Designs energize 'Joy Luck Club'
POSTED: Tuesday, February 02, 2010
A talented cast and imaginative choices by the design team make Diamond Head Theatre's production of “;The Joy Luck Club”; a welcome revisiting of a familiar story. Set designer Willie Sabel, lighting designer Dawn Oshima and sound designer Mikel J. Humerickhouse make inspired use of their opportunities to enhance the work of director Reiko Ho's talented cast.
Sabel's stark multilevel set includes compartments from which props are retrieved as needed. The backdrop becomes a screen on which some pivotal events occur in silhouette. Numerous sound cues add to the sense of place.
Cast members double as stagehands in positioning and removing tables and chairs to define various locations or establish the relationships between four Chinese immigrant women, their Chinese-American daughters and other characters.
Karen Kuioka Hironaga plays Suyuan Woo with Jennifer En Ya Yee as her daughter, Jing Mei Woo. The other mother-daughter pairs are Denise Aiko Chinen (Lindo Jong) and Aya Ohara (Waverly Jong), Elissa Dulce (An-Mei Hsu) and Kathryn Mariko Lee (Rose Hsu Jordan), and Blossom Lam Hoffman (Ying-Ying St. Clair) and Julia Nakamoto (Lena St. Clair).
The daughters know little if anything about the horrendous hardships their mothers survived in China before leaving for the United States. The mothers worry about the Americanization of their daughters. Director Ho, who also directed a production of “;Joy Luck Club”; for Kumu Kahua in 1999, doesn't soften the horrors, but the lighter moments register more strongly this time.
'THE JOY LUCK CLUB'
» Place: Diamond Head Theatre, 520 Makapuu Ave. » When: 8 p.m. Thursdays through Saturdays and 4 p.m. Sundays through Feb. 14. Saturday afternoon matinees at 3 p.m. Feb. 6 and 13. Also at 8 p.m. tomorrow.

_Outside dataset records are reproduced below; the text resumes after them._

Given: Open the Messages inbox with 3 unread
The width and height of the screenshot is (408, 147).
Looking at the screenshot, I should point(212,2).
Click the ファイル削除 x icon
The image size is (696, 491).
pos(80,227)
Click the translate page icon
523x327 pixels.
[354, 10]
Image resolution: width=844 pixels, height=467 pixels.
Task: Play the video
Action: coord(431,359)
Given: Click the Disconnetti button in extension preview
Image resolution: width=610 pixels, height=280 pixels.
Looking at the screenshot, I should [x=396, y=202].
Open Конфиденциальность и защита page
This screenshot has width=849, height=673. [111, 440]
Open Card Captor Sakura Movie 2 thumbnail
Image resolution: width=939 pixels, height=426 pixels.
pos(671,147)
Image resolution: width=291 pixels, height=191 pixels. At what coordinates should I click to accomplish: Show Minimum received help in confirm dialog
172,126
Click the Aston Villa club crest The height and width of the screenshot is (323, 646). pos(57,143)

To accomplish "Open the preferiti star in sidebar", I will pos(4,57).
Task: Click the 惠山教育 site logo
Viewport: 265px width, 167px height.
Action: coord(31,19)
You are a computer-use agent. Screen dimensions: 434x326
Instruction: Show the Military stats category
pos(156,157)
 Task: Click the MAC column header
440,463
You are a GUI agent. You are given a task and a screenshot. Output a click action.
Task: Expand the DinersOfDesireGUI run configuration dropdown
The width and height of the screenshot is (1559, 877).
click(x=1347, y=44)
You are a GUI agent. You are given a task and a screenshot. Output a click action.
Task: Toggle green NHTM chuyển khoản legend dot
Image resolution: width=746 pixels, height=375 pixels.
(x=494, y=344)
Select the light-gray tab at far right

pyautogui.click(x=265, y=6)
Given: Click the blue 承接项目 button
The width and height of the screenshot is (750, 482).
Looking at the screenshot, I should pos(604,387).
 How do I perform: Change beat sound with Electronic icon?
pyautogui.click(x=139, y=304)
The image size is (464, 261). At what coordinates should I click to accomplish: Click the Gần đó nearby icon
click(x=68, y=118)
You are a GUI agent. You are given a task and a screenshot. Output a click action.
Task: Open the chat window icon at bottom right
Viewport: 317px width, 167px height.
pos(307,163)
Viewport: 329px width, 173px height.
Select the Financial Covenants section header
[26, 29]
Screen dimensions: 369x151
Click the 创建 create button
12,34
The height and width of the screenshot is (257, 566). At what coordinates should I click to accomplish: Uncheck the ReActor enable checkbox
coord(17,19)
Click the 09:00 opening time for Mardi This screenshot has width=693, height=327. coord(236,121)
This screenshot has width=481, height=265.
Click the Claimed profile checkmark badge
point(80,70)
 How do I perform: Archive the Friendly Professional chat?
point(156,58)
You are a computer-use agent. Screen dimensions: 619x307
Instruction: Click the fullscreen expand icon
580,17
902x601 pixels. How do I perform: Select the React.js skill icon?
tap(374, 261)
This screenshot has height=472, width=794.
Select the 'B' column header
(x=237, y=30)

» Cost: $12 to $42 (discounts available)
» Call: 733-0274 or click here
|
Chinen earned laughter on opening night in the scene where young Lindo improvises her way out of an empty, unconsummated marriage. The neatly balanced interplay between Kathryn Mariko Lee and Scott Francis Russell (Ted Jordan) makes Rose's big breakthrough a moment to cheer. Kevin Keaveney has a great scene playing Waverly Jong's socially inept Caucasian fiancee, and another as a well-intentioned minister delivering platitudes at a funeral while members of the congregation are arguing.
And there's Ron Encarnacion's comic turn as a deaf piano teacher who can't hear his unwilling pupil's mistakes.
The dark moments are still dark. Dulce gives a heart-rending performance as a mother grieving for a lost child and hoping to appease the dragon that has taken him. Hoffman articulates the horror of giving birth to an hideously deformed baby. We watch a woman commit suicide so that her children will have a better life, and hear stories of rape, abortion and wartime hardships.
Yee becomes pre-eminent as novelist Amy Tan's protagonist, but she portrays An-Mei's mother in another of the show's darkest flashbacks; Hironaga exudes malice as the malevolent villain of An-Mei's story.
Dark and empty as the mothers' lives generally seem to be, there is a strong sense of hope and progress. The mothers' decision to share their stories with their daughters helps their daughters move forward with their own lives. Two gain the strength to stand up to insensitive husbands, and Jing-Mei's journey ends with a trip to China to reunite with the stepsisters long believed to have died.